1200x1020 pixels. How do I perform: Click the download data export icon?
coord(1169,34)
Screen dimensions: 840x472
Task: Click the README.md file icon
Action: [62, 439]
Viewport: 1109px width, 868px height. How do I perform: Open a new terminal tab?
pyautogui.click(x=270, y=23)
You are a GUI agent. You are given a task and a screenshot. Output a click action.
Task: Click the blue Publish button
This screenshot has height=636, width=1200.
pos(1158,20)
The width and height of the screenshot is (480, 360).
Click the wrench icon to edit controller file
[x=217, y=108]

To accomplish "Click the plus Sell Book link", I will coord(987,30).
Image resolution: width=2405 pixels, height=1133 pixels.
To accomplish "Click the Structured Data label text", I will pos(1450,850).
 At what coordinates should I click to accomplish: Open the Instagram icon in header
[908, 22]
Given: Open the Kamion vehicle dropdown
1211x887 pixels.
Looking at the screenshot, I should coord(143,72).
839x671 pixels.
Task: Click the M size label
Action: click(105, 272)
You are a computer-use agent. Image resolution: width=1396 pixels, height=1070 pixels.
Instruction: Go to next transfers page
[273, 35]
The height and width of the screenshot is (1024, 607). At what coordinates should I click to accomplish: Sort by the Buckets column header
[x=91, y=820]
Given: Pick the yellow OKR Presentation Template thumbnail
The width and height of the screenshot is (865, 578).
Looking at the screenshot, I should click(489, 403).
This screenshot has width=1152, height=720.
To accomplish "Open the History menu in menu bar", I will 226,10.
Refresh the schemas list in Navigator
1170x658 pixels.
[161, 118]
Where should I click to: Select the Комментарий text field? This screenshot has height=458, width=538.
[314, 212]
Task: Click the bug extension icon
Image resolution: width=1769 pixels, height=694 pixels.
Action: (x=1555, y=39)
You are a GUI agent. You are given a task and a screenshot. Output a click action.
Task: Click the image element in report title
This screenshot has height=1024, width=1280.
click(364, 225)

• • • • • • •

- _Work required_: Please print out every entry again, exactly as it reads.

- _Your response_:
1200x1020 pixels. How do I perform: Click the download data export icon?
coord(1169,34)
Screen dimensions: 840x472
Task: Click the README.md file icon
Action: [62, 439]
Viewport: 1109px width, 868px height. How do I perform: Open a new terminal tab?
pyautogui.click(x=270, y=23)
You are a GUI agent. You are given a task and a screenshot. Output a click action.
Task: Click the blue Publish button
This screenshot has height=636, width=1200.
pos(1158,20)
The width and height of the screenshot is (480, 360).
Click the wrench icon to edit controller file
[x=217, y=108]

To accomplish "Click the plus Sell Book link", I will coord(987,30).
Image resolution: width=2405 pixels, height=1133 pixels.
To accomplish "Click the Structured Data label text", I will pos(1450,850).
 At what coordinates should I click to accomplish: Open the Instagram icon in header
[908, 22]
Given: Open the Kamion vehicle dropdown
1211x887 pixels.
Looking at the screenshot, I should coord(143,72).
839x671 pixels.
Task: Click the M size label
Action: click(105, 272)
You are a computer-use agent. Image resolution: width=1396 pixels, height=1070 pixels.
Instruction: Go to next transfers page
[273, 35]
The height and width of the screenshot is (1024, 607). At what coordinates should I click to accomplish: Sort by the Buckets column header
[x=91, y=820]
Given: Pick the yellow OKR Presentation Template thumbnail
The width and height of the screenshot is (865, 578).
Looking at the screenshot, I should click(489, 403).
This screenshot has width=1152, height=720.
To accomplish "Open the History menu in menu bar", I will 226,10.
Refresh the schemas list in Navigator
1170x658 pixels.
[161, 118]
Where should I click to: Select the Комментарий text field? This screenshot has height=458, width=538.
[314, 212]
Task: Click the bug extension icon
Image resolution: width=1769 pixels, height=694 pixels.
Action: (x=1555, y=39)
You are a GUI agent. You are given a task and a screenshot. Output a click action.
Task: Click the image element in report title
This screenshot has height=1024, width=1280.
click(364, 225)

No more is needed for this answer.